Materials and Methods:
We analyzed imaging findings of 19 pathologically proven early HCC lesions in 15 patients who underwent both MDCT and Gd‐EOB‐MRI at 3.0 Tesla (T) units before surgery. MRI included in‐phase and out‐of‐phase T1‐weighted dual‐echo gradient‐recalled‐echo sequences, dynamic T1‐weighted images before and after bolus injection of gadoxetic acid disodium, fat‐saturated T2‐weighted fast spin‐echo sequences, and T1‐weighted hepatobiliary phase images 20 min after contrast injection. Two radiologists retrospectively evaluated the signal intensities and enhancement features on MRI and MDCT.
Results:
None of the lesions displayed arterial enhancement and washout on MDCT. On Gd‐EOB‐MRI, six (32%) lesions showed T2‐hyperintensity, five (26%) lesions showed signal drop on opposed‐phase. Three lesions (16%) showed arterial enhancement and washout.
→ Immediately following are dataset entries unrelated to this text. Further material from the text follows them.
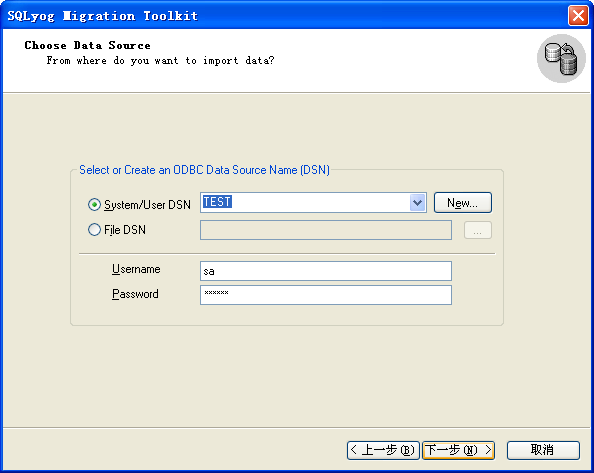Screen dimensions: 594x473
Task: Expand the DSN dropdown arrow
Action: click(417, 203)
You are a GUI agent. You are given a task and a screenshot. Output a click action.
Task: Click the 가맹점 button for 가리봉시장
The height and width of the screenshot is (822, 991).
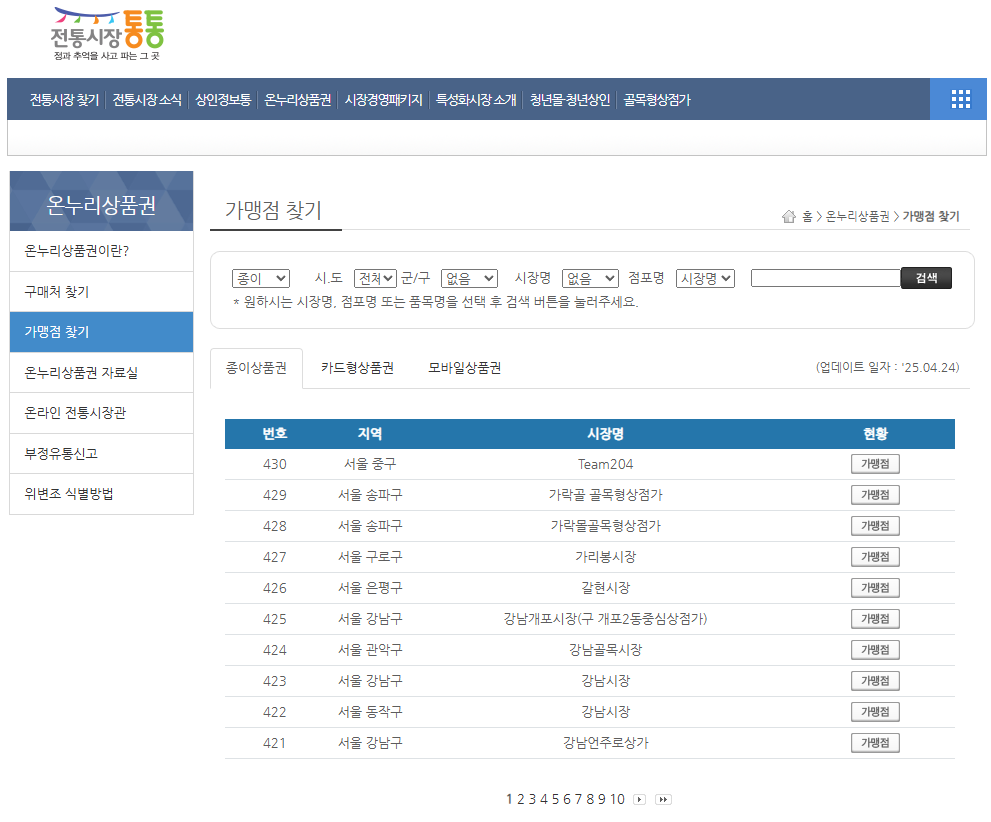point(874,556)
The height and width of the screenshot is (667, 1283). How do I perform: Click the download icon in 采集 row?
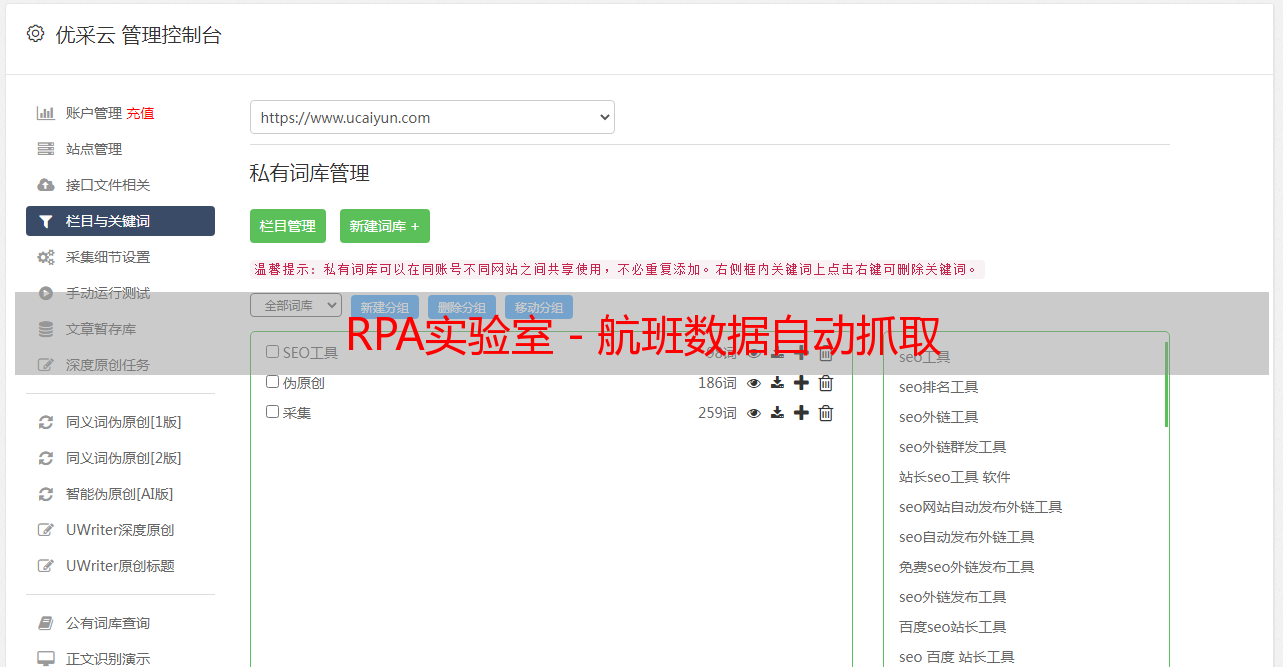(x=777, y=413)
Twelve (63%), 13 (68%), and 15 (79%) lesions were hypointense on hepatic venous, equilibrium, and hepatobiliary phase, respectively.
Conclusion:
Most early HCCs did not show arterial enhancement and washout pattern on both MDCT and Gd‐EOB‐MRI. Gd‐EOB‐MRI may provide several ancillary findings for diagnosis of early HCC such as decreased hepatobiliary uptake, T2 hyperintensity and signal drop in opposed phase. J. Magn. Reson. Imaging 2012;393‐398. © 2011 Wiley Periodicals, Inc.